8 sierpnia 2005 roku Michael Didama, dyrektor prywatnej gazety Le Temps, został skazany na sześć miesięcy więzienia i ukarany grzywną w wysokości 200 tysięcy franków CFA (ok. US$ 350) przez sąd pierwszej instancji (Tribunal de Premiere Instance), który uznał go winnym zniesławienia i podżegania do nienawiści. Werdykt odnosi się do artykułu opublikowanego przez Le Temps dotyczącego zbrojnego ugrupowania politycznego aktywnie działającego w Czadzie wschodnim oraz domniemanej masakry dokonanej w tym regionie przez rządowe siły zbrojne, w której zabito co najmniej dwudziestu ludzi.
Amnesty International uważa, że Samory Ngaradoubmé, Garondé Djarma, Michael Didama i Sy Koumbo Singa Gali to więźniowie sumienia i domaga się ich natychmiastowego i bezwarunkowego uwolnienia oraz wycofania wszystkich stawianych im zarzutów.
Aresztowanie, osądzenie, wydanie wyroku skazującego oraz osadzenie w więzieniu tych czterech dziennikarzy jest sprzeczne z Konstytucją Czadu, z czadyjskim prawem prasowym (Artykuł 1 i 2), z Artykułem 9 Afrykańskiej Karty Praw Człowieka oraz z 19-stym Artykułem podpisanej przez Czad Międzynarodowego Paktu Praw Obywatelskich i Politycznych, który mówi że -Każdy ma prawo do wolności słowa; to prawo obejmuje wolność poszukiwania, otrzymywania oraz dzielenia się informacjami i ideami wszelkiego rodzaju, niezależnie od granic, ustnie, pisemnie lub w druku, poprzez działalność artystyczną, bądź przez jakiekolwiek inne media przez niego wybrane- (Artykuł 19.2).
Dodatkowe informacje
Opisane powyżej aresztowanie i uwięzienie dziennikarzy jest najnowszym posunięciem władz  w całej serii kroków zmierzających do utemperowania mediów krytykujących sytuację w Czadzie.
W lutym 2004 roku Tchangis Vatankhah, dyrektor prywatnej lokalnej rozgłośni radiowej Radio Brakos w Moissali w południowym Czadzie, został wezwany na przesłuchanie na posterunek policji w Moissali, gdzie, zgodnie z doniesieniami, został pobity.

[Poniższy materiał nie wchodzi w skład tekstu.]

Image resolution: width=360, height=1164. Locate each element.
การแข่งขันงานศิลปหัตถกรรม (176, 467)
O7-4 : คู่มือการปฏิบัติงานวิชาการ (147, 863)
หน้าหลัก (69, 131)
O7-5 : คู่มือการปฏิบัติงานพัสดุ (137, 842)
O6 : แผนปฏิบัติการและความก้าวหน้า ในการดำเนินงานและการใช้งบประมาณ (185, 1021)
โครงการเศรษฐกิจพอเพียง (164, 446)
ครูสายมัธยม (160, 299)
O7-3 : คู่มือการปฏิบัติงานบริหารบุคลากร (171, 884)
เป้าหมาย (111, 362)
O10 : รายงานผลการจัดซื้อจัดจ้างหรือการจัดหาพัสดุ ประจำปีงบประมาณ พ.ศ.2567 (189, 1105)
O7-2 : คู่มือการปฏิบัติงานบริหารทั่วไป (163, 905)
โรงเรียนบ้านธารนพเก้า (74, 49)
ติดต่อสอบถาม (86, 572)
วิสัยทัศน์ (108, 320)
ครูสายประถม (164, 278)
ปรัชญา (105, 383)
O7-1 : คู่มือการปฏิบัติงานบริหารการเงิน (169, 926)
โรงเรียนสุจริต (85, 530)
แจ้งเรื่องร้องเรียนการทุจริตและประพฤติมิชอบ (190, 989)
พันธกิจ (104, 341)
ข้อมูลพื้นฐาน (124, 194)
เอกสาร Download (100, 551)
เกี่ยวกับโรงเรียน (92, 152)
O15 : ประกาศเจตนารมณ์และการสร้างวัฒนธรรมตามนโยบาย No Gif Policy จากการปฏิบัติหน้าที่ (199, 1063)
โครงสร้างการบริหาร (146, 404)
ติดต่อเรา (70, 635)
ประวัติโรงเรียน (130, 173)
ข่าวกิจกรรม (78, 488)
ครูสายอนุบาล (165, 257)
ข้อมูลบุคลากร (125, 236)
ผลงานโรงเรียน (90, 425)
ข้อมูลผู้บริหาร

Było to następstwem wyemitowania wywiadu z przywódcą opozycyjnej partii Narodowej Unii dla Rozwoju i Odrodzenia. Został zwolniony dwa dni później i żadne zarzuty nie zostały mu postawione.
W maju 2004 roku innej prywatnej rozgłośni radiowej FM Liberté, której działalność była już czasowo zawieszona w 2003 roku, groziło zamknięcie po tym jak działacze polityczni wezwali na antenie do udziału w demonstracji przeciwko poprawce konstytucyjnej uprawniającej prezydenta Déby do ponownego udziału w wyborach prezydenckich.